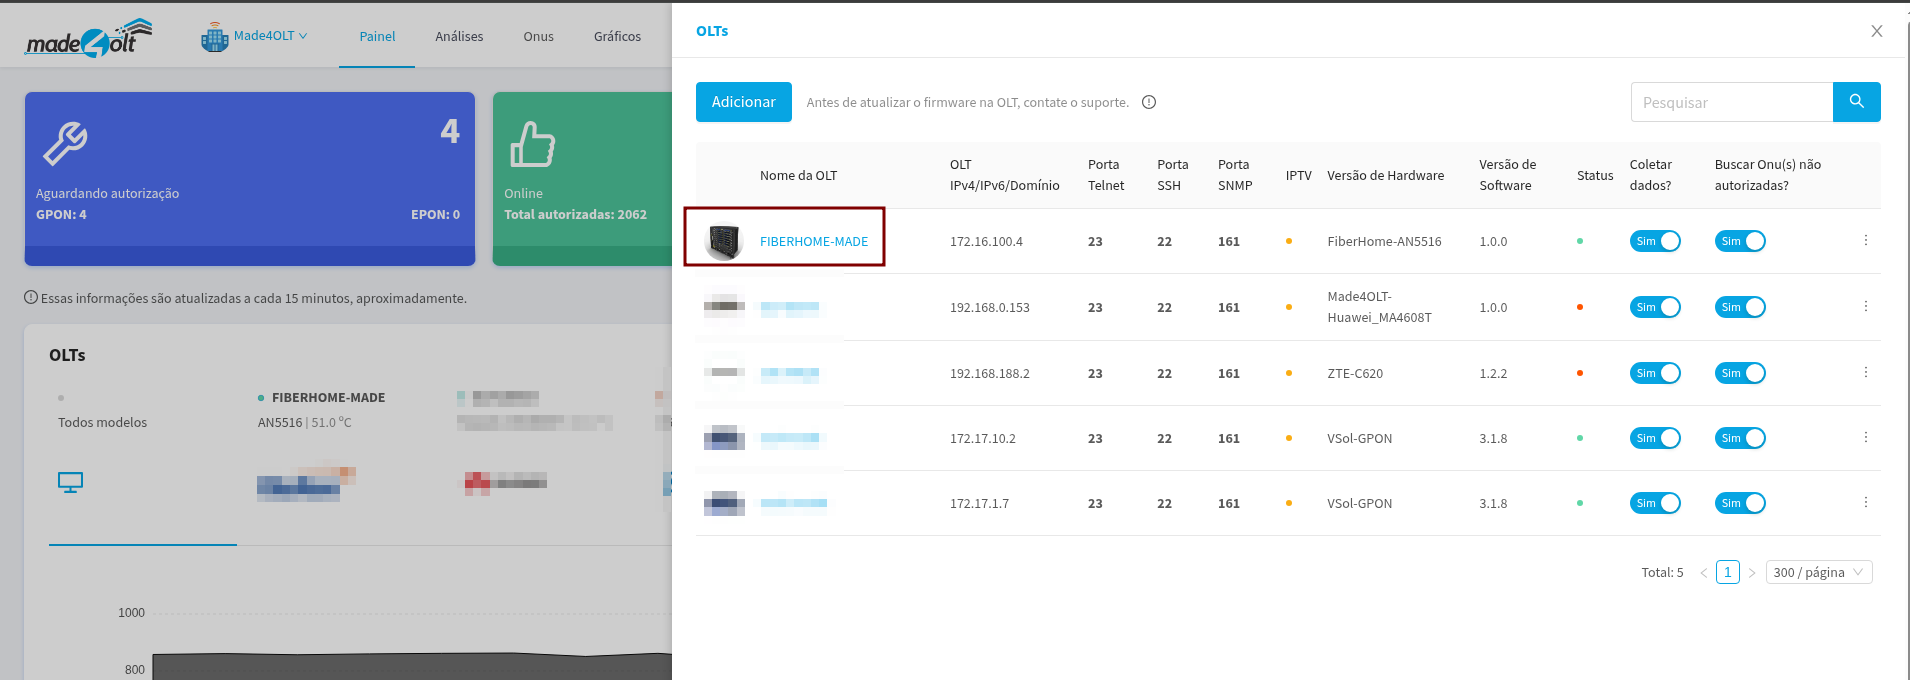Viewport: 1910px width, 680px height.
Task: Click the Pesquisar search field
Action: 1731,102
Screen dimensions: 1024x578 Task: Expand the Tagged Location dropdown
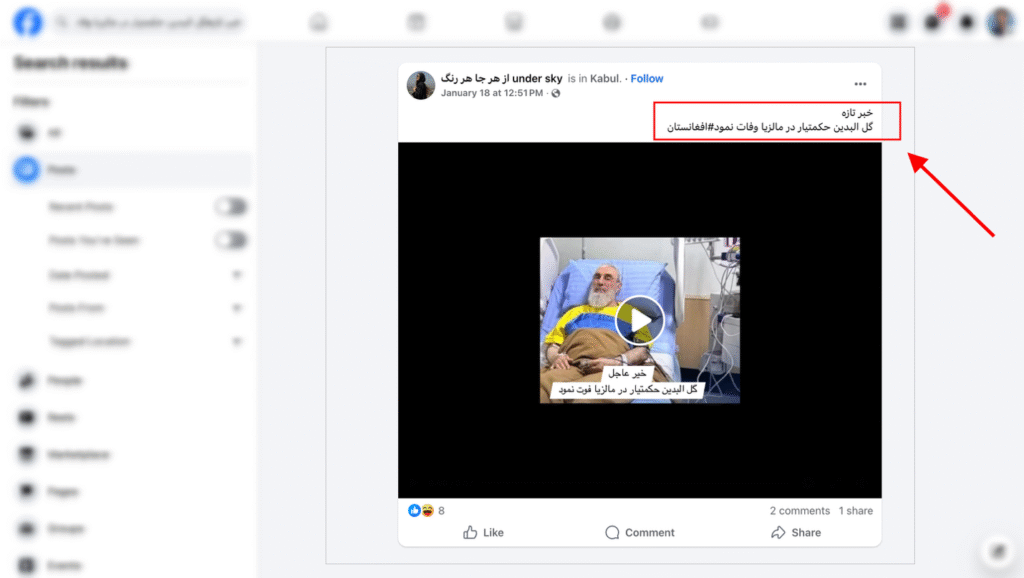click(x=237, y=342)
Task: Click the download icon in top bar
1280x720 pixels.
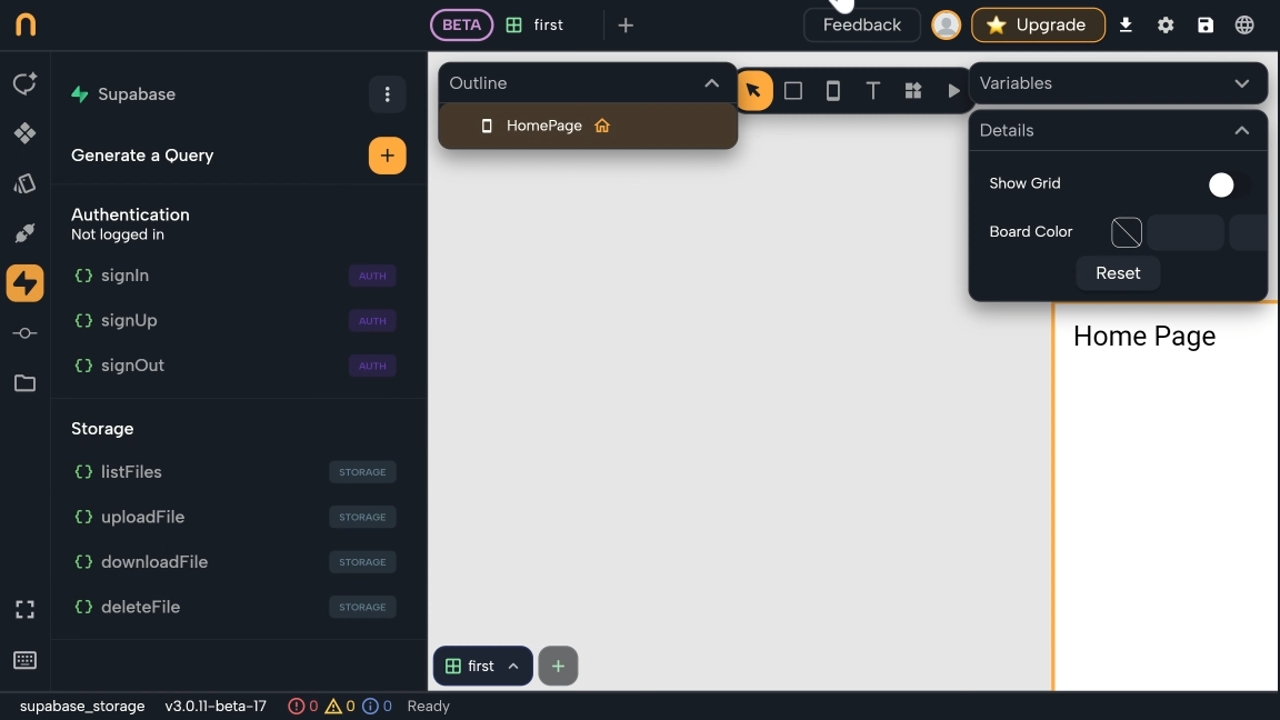Action: [1126, 25]
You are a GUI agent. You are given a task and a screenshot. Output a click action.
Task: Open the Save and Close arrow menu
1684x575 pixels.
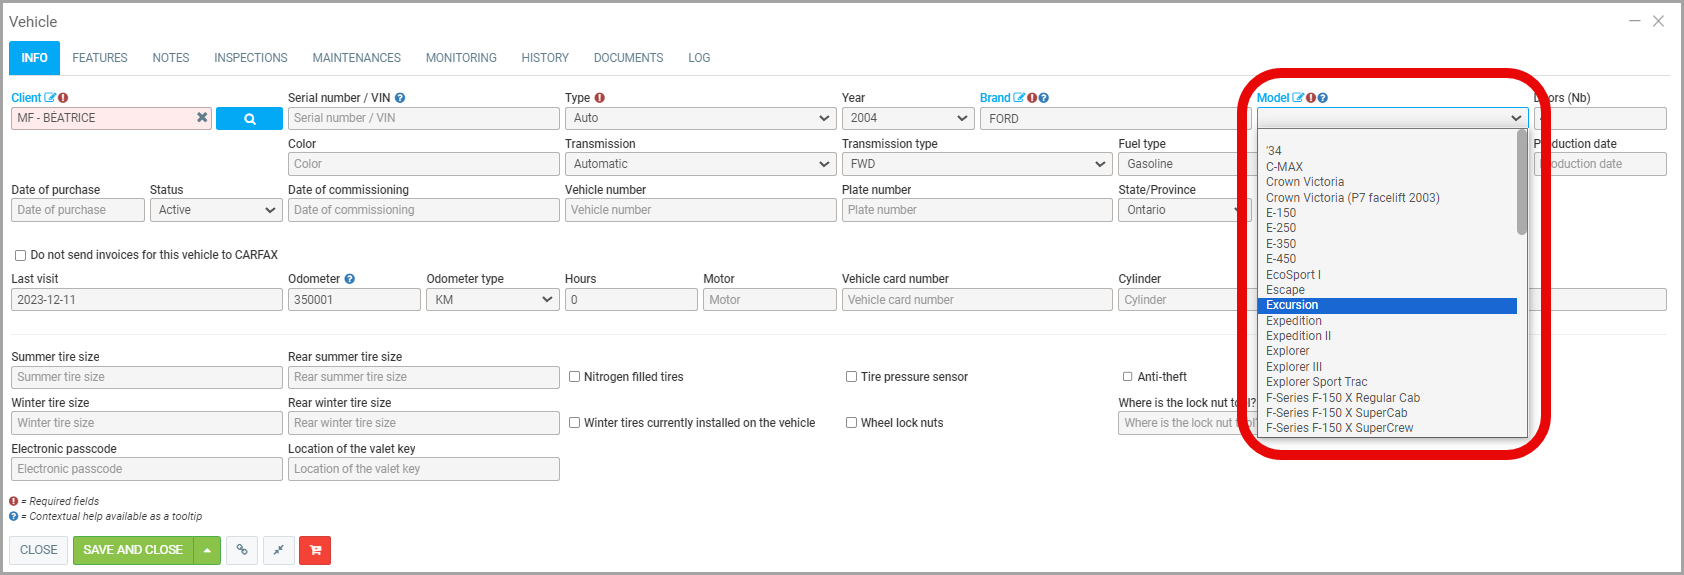[207, 550]
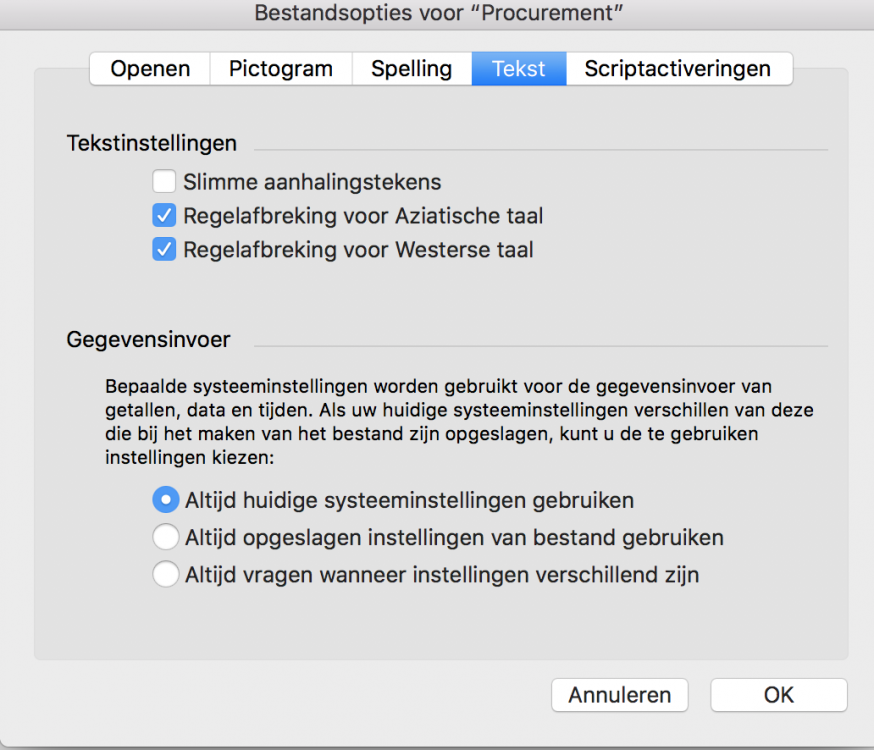Show the Scriptactiveringen tab
This screenshot has height=750, width=874.
pos(677,69)
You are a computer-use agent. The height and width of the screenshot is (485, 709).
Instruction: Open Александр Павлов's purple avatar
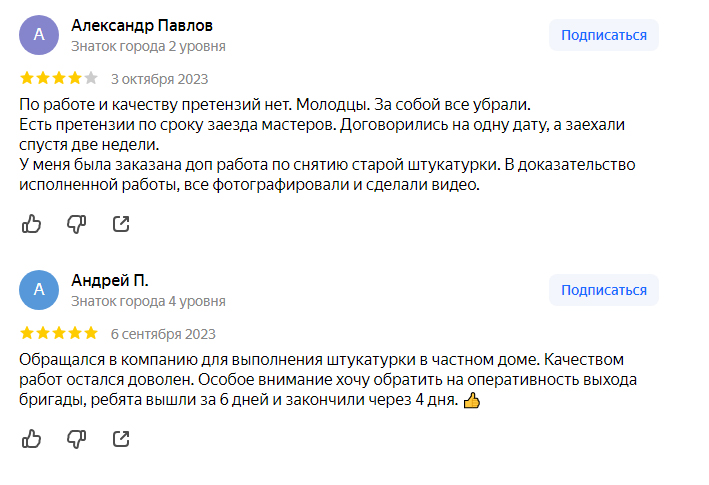[39, 35]
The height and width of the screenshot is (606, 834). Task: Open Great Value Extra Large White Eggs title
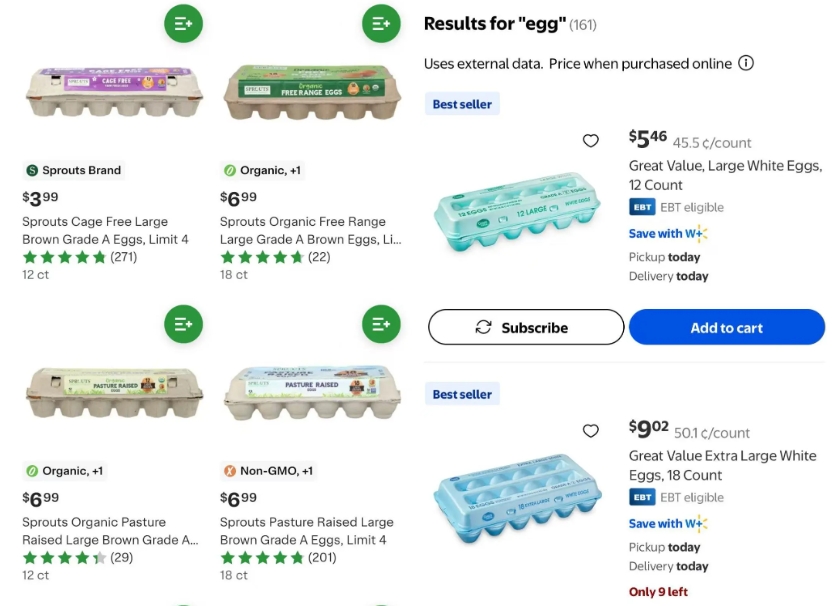coord(722,465)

:::::

WHAT IS REQUIRED ::
Copy the final portion of the records: every line from the one containing "1684x575 pixels." through the last, word for word, without pictures.

ANSWER FOR THIS EXERCISE ::
1684x575 pixels.
[207, 550]
Show the Scriptactiveringen tab
This screenshot has height=750, width=874.
pos(677,69)
You are a computer-use agent. The height and width of the screenshot is (485, 709).
Instruction: Open Александр Павлов's purple avatar
[39, 35]
The height and width of the screenshot is (606, 834). Task: Open Great Value Extra Large White Eggs title
coord(722,465)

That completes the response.